When an object experiences constant acceleration, its velocity increases steadily over time. This type of motion is often described by the formula:

• \( v = u + ft \)

where \( v \) is the final velocity, \( u \) is the initial velocity, \( f \) is the acceleration, and \( t \) is the time.
This equation tells us how quickly an object's velocity changes when it accelerates constantly. In many physics problems, like the one here, you might start observing an object from rest, meaning the initial velocity \( u \) is zero. This simplifies the equation to \( v = ft \).

Constant acceleration can occur in everyday scenarios, like a car speeding up on a straight road. It's important to understand that constant acceleration means the rate of change of velocity is uniform.
This simplicity makes it easier to predict the object's future position and velocity, using additional formulas such as:

• \( s = ut + \frac{1}{2}ft^2 \)

Here, \( s \) denotes the distance covered during the acceleration.

Uniform acceleration is another term used interchangeably with constant acceleration. When acceleration is uniform, besides a steady rate of velocity change, the motion follows predictable patterns that can be described using basic equations of motion. This makes problem-solving straightforward.
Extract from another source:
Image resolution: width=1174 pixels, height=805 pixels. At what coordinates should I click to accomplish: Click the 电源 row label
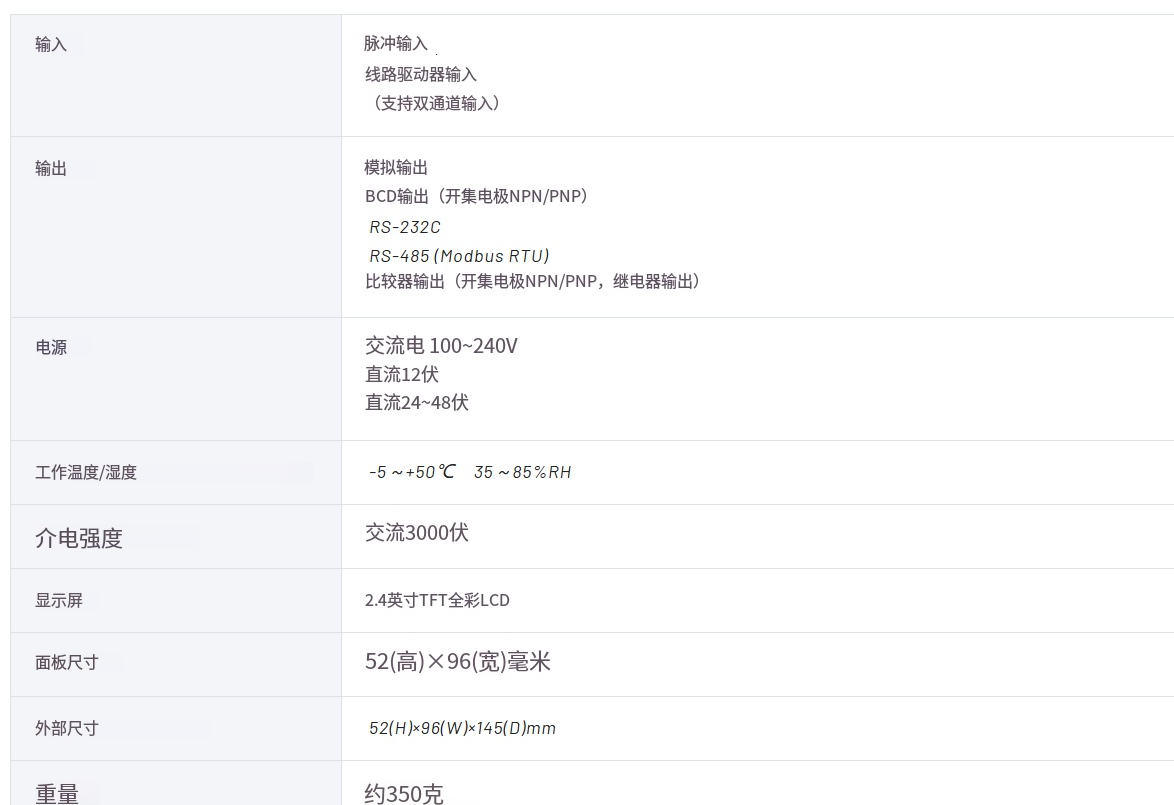(51, 349)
In situations involving uniform acceleration, both the magnitude and direction of acceleration remain the same throughout the motion. Consider situations in physics problems:

• Throwing an object upwards where it faces uniform gravitational pull
• Sliding an object on a frictional surface with constant resistance

In any case described as having uniform acceleration, you can rely on solving it with kinematic equations like the ones mentioned in the constant acceleration section.

Also, understanding the nature of uniform acceleration helps in grasping the relationship between motion parameters like distance, velocity, and time, which is pivotal in physics.

Retardation refers to a uniform negative acceleration, where an object slows down over time. It is also known as deceleration. In many exercises, this is crucial for understanding phases of motion where an object comes to a stop.
Retardation can be calculated similar to acceleration, but with its value being negative. For example, if during retardation the velocity is reduced uniformly from \( v \) to zero, the event uses this concept:

• Formula: \( v = u - rt \)

Here, \( u \) is the initial velocity, \( r \) is the retardation, and \( t \) is the time taken to slow down.

In physics exercises involving both acceleration and retardation phases, like the original one, you manage the calculations for each part separately. Calculating the correct time period where retardation occurs and combining it with acceleration computations often solves such problems.
Practically, understanding retardation helps comprehend how vehicles slow down, aiding not just in academics but in real-world driving scenarios too.